Although other investigators have tried cooling the body through the nasal passages using air/oxygen and observed the hypothermic effect, the mechanism behind the effect was not well appreciated (Boller et al., 2010; Busch et al., 2010). Einer-Jensen et al. flushed the nostrils of pigs with 20 L/min of oxygen and observed a modest decrease in brain temperature (1.5°C) (Einer-Jensen and Khorooshi, 2000; Einer-Jensen et al., 2001). They attributed the effect to specialized vasculature called “rete mirabile” and concluded that the brain temperature in pigs is partly independent of the body temperature. Similar observations have been made in intubated humans with low airflow of 17 L/min with brain temperature changes of ∼0.15°C. Recently, nasal PFC spray using the RhinoChill device has been shown to be effective in induction of TH in the out-of-hospital setting (Abou-Chebl et al., 2011). Evaporation of the PFC in the nose results in convective cooling of the brain and core body temperature. Interestingly, the PFC is evaporated by high flow of dry oxygen at similar flow rates used in our study. This device, however, carries a risk of aspiration of the liquid PFC and absorption in the blood stream (Harris et al., 2016). The study, however, provides proof of principle that whole body and brain cooling are possible using a transnasal approach.

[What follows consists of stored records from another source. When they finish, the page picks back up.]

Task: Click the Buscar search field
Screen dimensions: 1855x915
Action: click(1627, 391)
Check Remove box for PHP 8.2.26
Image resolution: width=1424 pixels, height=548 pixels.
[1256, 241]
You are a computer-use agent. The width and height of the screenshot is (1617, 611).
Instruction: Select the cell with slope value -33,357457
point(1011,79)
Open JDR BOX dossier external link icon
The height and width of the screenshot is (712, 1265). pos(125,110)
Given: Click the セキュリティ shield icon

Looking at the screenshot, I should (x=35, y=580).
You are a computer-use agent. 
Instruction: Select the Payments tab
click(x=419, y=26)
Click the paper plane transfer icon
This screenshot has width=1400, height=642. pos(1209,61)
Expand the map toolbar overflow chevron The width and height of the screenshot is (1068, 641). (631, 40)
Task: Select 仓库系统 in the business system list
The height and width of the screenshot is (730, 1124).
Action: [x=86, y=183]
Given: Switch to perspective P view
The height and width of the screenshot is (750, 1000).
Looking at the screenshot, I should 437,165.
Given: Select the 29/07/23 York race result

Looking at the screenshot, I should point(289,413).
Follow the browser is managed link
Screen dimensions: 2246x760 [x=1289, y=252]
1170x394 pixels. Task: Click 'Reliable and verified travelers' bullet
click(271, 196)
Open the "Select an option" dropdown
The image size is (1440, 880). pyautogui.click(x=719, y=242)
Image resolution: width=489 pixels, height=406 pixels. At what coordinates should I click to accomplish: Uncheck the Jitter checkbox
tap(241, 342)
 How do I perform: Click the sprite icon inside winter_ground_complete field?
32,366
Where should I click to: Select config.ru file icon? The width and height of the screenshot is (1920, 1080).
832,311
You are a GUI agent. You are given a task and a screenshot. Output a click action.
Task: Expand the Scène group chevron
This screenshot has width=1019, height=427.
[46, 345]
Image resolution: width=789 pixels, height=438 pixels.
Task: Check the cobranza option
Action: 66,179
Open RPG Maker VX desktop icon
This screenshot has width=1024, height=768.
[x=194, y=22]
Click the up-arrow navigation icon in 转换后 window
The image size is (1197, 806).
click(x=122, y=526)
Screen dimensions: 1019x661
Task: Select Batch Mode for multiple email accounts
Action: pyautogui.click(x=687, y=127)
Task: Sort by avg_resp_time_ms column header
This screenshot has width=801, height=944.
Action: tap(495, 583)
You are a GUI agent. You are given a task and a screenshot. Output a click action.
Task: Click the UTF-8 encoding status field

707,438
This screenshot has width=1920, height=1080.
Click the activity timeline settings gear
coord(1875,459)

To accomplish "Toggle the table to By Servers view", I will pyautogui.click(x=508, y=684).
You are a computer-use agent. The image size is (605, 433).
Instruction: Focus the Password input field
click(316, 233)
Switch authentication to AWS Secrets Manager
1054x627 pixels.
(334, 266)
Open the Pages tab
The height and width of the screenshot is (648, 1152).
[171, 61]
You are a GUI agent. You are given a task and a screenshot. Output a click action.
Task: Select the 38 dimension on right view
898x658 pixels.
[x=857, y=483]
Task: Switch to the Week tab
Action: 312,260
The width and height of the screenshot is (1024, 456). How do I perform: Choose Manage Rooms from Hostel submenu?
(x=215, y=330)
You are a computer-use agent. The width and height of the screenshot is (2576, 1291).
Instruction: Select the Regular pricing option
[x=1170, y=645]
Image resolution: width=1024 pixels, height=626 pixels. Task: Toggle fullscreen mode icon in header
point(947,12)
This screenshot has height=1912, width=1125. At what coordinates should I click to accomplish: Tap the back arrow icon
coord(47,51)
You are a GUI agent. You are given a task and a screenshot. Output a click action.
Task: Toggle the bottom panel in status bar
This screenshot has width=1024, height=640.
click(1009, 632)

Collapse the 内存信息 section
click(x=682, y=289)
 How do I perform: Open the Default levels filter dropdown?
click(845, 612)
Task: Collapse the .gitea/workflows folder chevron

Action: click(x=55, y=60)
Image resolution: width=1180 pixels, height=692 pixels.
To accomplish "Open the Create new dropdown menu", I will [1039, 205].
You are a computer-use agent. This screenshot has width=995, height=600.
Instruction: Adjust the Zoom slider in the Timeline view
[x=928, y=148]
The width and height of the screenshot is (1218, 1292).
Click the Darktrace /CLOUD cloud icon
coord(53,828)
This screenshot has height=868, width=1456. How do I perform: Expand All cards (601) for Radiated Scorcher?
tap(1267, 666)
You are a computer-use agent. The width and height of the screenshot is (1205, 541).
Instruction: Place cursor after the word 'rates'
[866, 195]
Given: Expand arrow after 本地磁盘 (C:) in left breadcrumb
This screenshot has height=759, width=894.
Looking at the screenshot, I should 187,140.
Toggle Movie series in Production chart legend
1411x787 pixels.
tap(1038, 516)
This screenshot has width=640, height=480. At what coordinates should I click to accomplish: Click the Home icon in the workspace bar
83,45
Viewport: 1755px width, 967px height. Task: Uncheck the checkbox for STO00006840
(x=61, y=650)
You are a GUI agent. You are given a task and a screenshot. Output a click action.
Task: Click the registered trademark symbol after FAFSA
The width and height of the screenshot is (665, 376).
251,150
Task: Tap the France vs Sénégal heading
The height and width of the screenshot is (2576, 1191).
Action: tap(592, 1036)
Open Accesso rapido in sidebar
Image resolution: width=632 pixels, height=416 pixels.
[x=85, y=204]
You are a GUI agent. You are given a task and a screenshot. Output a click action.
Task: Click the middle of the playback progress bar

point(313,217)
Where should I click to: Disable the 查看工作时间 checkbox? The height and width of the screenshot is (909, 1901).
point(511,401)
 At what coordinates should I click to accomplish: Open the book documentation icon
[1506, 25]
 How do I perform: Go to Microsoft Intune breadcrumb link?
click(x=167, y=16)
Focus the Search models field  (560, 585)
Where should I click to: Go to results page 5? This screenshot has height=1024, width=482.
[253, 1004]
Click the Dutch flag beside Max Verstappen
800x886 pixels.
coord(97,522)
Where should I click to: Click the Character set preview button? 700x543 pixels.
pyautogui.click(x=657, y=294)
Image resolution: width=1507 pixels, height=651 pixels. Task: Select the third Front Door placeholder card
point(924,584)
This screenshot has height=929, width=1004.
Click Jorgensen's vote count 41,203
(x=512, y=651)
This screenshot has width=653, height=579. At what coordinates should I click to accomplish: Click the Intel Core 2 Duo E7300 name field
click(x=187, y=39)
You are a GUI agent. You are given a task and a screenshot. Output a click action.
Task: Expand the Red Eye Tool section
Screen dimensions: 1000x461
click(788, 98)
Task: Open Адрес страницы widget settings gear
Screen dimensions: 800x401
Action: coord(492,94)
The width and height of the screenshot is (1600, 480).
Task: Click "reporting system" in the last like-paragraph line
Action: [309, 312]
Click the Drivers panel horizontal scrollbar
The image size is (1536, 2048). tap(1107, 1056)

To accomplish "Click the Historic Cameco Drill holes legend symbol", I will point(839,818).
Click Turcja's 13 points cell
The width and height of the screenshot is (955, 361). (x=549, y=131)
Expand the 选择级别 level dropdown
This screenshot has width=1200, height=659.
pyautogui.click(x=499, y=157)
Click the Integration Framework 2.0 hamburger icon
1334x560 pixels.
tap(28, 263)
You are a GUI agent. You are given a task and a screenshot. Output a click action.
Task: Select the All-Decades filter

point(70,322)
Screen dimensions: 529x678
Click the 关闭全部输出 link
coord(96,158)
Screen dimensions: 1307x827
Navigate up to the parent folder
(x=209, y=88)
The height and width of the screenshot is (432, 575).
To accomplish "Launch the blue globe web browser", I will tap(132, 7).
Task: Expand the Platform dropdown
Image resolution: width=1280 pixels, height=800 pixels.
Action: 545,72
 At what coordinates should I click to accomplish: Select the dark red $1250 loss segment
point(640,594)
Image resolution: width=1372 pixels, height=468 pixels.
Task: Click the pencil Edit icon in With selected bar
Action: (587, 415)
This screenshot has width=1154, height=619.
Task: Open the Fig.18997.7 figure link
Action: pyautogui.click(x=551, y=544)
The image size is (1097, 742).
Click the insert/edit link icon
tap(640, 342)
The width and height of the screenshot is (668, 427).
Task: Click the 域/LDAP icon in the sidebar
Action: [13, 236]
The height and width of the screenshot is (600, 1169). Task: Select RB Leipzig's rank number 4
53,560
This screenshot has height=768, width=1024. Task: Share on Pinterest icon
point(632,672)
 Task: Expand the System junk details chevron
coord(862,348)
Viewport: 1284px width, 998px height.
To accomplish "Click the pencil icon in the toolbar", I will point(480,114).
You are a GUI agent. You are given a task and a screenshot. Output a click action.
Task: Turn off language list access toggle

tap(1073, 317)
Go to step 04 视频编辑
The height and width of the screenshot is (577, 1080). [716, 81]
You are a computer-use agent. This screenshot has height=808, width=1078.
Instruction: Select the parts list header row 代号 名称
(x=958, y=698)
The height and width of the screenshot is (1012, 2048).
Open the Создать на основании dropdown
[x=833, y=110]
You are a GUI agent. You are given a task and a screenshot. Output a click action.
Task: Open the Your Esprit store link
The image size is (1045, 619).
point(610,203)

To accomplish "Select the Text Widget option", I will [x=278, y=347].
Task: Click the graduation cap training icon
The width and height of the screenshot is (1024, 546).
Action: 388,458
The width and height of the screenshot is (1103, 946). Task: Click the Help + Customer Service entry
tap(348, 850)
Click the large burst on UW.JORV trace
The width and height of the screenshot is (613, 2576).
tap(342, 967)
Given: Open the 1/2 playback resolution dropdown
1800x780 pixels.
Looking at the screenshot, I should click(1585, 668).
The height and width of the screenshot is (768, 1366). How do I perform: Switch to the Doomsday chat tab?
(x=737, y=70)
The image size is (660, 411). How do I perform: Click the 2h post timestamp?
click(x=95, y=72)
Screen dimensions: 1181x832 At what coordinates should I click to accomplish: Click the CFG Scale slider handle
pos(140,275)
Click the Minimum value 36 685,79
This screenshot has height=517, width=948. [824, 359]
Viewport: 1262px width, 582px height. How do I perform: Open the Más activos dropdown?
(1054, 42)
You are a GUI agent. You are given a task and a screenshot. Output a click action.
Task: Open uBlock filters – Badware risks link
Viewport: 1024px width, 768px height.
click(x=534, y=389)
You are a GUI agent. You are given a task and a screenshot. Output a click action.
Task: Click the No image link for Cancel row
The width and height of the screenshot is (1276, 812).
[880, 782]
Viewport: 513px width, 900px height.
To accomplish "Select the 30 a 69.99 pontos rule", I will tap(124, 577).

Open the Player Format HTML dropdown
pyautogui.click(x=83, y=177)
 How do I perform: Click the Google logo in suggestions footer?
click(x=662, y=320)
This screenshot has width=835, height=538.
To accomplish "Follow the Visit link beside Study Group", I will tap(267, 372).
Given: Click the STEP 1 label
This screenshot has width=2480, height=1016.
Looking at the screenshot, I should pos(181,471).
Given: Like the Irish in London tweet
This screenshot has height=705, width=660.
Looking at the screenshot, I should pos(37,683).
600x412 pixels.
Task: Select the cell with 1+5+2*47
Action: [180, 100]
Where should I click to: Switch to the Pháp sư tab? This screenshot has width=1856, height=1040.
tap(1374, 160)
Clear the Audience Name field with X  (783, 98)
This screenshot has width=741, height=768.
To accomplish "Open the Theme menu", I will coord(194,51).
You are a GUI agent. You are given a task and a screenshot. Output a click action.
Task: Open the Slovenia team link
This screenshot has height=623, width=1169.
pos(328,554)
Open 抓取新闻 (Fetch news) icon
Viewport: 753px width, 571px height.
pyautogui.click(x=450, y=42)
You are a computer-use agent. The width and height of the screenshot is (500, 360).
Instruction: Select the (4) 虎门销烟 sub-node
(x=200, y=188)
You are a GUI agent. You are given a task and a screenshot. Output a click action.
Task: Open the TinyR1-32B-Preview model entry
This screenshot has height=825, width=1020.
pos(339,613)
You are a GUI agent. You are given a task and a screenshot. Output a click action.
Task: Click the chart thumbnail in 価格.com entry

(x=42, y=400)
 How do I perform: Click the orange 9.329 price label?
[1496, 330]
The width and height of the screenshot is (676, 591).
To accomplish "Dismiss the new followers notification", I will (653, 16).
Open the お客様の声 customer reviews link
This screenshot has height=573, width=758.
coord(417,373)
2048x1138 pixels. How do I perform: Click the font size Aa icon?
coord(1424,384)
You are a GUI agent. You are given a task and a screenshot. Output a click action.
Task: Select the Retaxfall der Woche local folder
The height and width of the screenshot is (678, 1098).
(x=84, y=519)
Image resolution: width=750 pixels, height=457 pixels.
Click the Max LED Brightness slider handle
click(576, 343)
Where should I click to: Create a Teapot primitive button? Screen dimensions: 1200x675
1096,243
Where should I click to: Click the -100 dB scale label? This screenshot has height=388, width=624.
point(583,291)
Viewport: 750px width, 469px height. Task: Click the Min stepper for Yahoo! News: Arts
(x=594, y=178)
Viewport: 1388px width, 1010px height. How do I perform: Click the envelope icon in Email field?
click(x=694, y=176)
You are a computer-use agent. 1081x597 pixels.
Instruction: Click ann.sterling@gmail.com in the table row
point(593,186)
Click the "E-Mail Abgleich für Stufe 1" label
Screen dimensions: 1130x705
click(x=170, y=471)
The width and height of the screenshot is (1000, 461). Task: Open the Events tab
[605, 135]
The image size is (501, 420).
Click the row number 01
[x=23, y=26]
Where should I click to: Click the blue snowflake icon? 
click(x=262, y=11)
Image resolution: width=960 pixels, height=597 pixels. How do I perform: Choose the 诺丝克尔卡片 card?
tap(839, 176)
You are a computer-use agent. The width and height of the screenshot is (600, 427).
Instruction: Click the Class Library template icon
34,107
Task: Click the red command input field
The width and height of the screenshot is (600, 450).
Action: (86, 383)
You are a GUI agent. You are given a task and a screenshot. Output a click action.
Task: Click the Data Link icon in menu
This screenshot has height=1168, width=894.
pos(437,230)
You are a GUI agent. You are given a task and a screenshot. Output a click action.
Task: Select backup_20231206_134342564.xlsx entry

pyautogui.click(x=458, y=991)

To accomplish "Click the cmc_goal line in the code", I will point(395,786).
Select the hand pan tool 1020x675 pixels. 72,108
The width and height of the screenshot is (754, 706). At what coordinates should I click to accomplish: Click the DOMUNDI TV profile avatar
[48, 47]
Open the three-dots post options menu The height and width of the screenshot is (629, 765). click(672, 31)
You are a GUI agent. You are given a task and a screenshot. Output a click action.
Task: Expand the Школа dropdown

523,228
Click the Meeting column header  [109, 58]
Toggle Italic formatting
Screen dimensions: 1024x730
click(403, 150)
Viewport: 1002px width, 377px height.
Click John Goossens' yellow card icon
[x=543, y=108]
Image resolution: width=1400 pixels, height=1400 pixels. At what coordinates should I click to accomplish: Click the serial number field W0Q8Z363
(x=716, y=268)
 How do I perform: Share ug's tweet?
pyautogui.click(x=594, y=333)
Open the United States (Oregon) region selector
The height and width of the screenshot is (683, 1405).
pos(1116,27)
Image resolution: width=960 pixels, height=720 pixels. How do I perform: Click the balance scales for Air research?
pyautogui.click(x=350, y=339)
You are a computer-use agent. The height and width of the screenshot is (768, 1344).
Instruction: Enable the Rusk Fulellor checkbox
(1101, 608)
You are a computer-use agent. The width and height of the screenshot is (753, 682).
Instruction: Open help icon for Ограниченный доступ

Our study reveals the mechanism behind the cooling effect of high flow dry air. Air temperature had no appreciable effect, and the effect was mitigated by humidification of the inflowing air. Higher airflow rates were associated with higher rates of cooling, and the relative humidity of the outflowing air was close to 100% suggesting significant water extraction, in support of our hypothesis that the cooling is mediated by water evaporation.
Finally, at least in the porcine model, transnasal cooling appears to directly influence brain temperature due to the proximity of the brain to the nasal turbinates. This process in the pigs appears to selectively cool the brain before cooling the body and, thus, also provides a unique model to study the effects of selective brain cooling compared to whole-body cooling using this noninvasive approach. However, the additional core cooling during the transnasal dry air process suggests that this local cooling is being transmitted to the remainder of the body by convective mechanisms through the circulating blood thereby suggesting a role for this method in mammals lacking specialized vascular structures for selective brain cooling.
Limitations: While the change in the degree of cooling was dependent on the humidity of the air, we were only able to test the extremes (0% relative humidity and 100% relative humidity) as it was very difficult to precisely control partial humidification (50% relative humidity) using our humidifier. Cooling steps lasted for 10-minute intervals only as maximal cooling effect on the brain was reached at this time point. We did not attempt to maintain this cooling response or the temperature differential in these animals. Longer duration of cooling was performed in 10 animals, which resulted in profound core hypothermia over 1 hour period, and it was very difficult to rewarm the animals back to normothermia and this is responsible for differences in brain and arterial temperatures at baseline.
Conclusion
In conclusion, we report a novel, noninvasive hypothermia induction method that utilizes the physiologic process of nasal conditioning to extract heat from the body without any adverse consequences. This method appears to cause preferential brain hypothermia, which might be desirable as whole-body hypothermia is associated with a host of side effects. Further proof of concept experiments is warranted to investigate the plausibility of better brain cooling control using this technique.
Author Disclosure Statement
No competing financial interests exist.